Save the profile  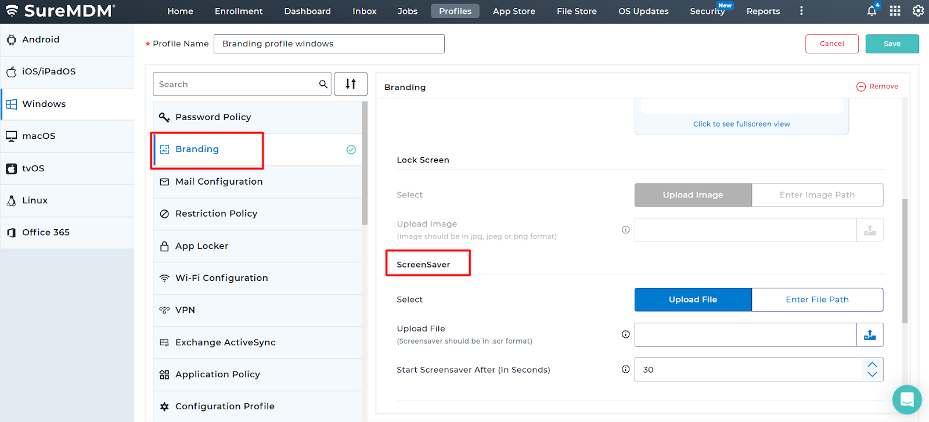click(x=892, y=44)
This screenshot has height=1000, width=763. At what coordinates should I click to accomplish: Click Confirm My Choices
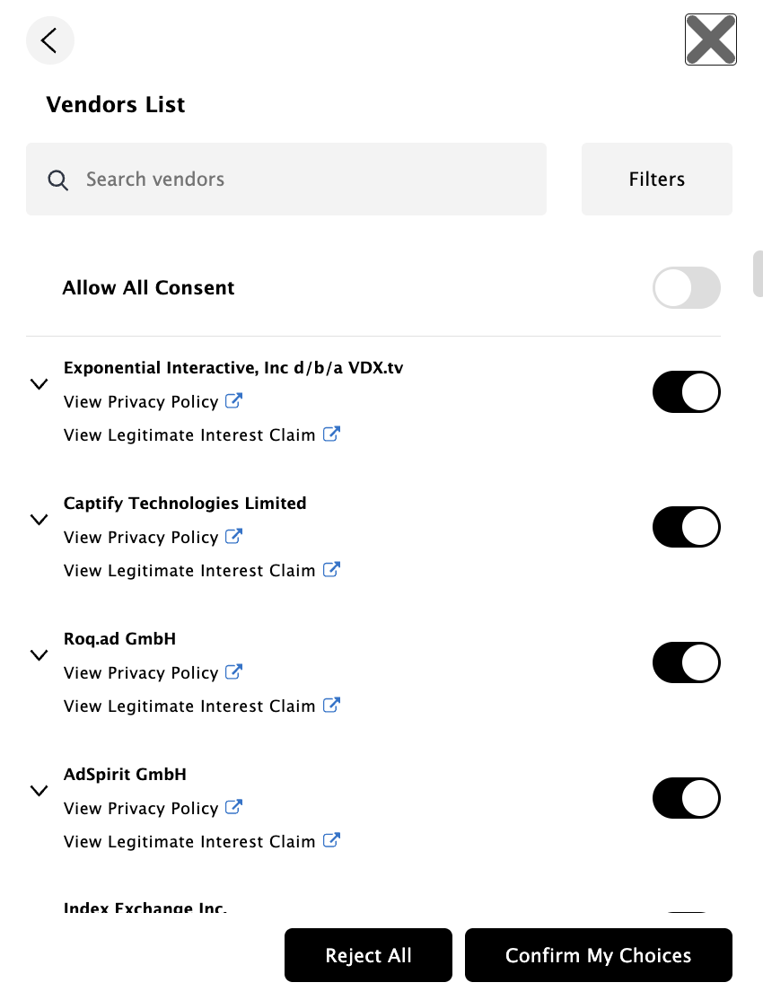598,955
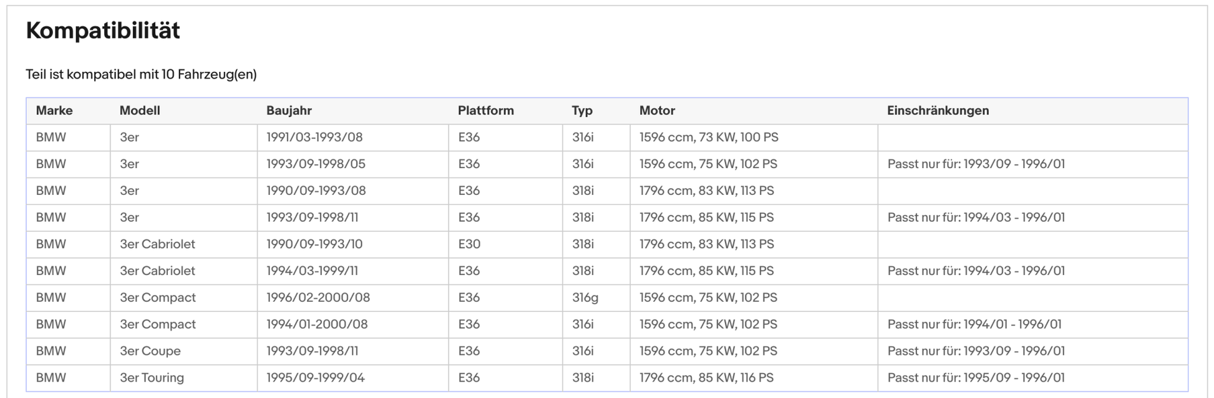Click the 316g type cell

585,297
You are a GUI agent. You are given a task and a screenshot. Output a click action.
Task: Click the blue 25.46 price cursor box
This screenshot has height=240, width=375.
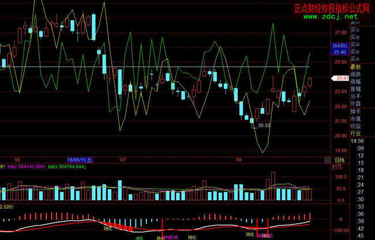[339, 52]
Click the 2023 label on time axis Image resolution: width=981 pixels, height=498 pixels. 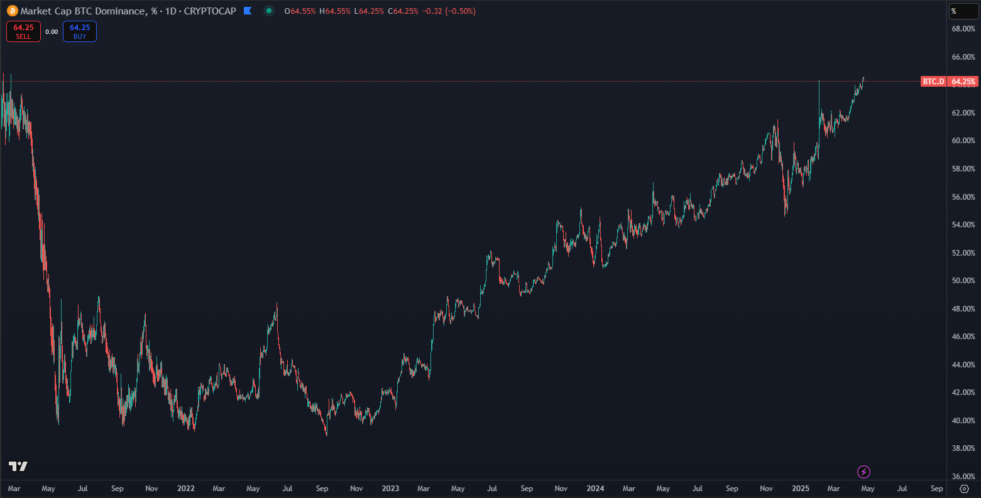click(390, 488)
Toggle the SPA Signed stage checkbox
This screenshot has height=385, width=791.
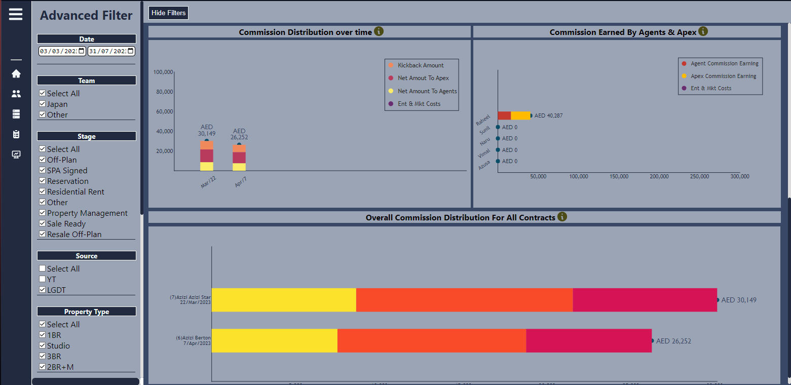[43, 170]
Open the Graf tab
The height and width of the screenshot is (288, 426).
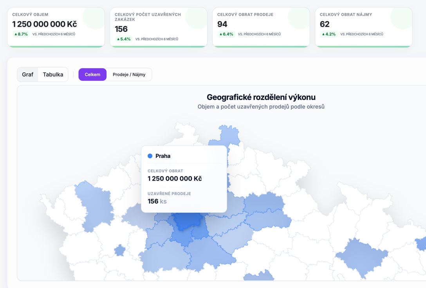[x=27, y=74]
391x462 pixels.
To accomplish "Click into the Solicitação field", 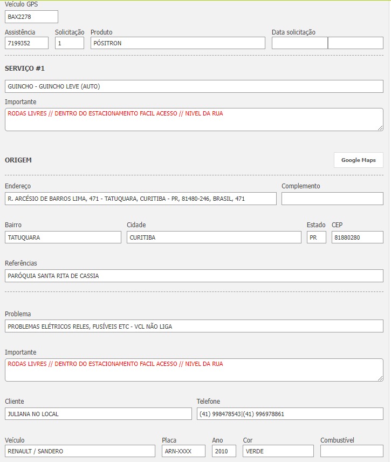I will [x=70, y=43].
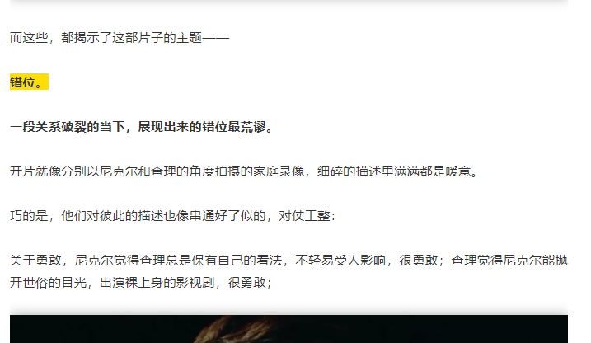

□ □ □ □ □

* _WHAT TO WORK ON_:
From the data above, retype only the lines starting with the line with "This screenshot has height=1000, width=763." and going on through the line with "Task: Click the blue 25.46 price cursor box", exactly, leaving out the pictures.

* _YOUR SOLUTION_:
This screenshot has height=1000, width=763. At what coordinates should I click to accomplish: Click Confirm My Choices
598,955
Click the 316g type cell

585,297
You are a GUI agent. You are given a task and a screenshot. Output a click action.
Task: Click the blue 25.46 price cursor box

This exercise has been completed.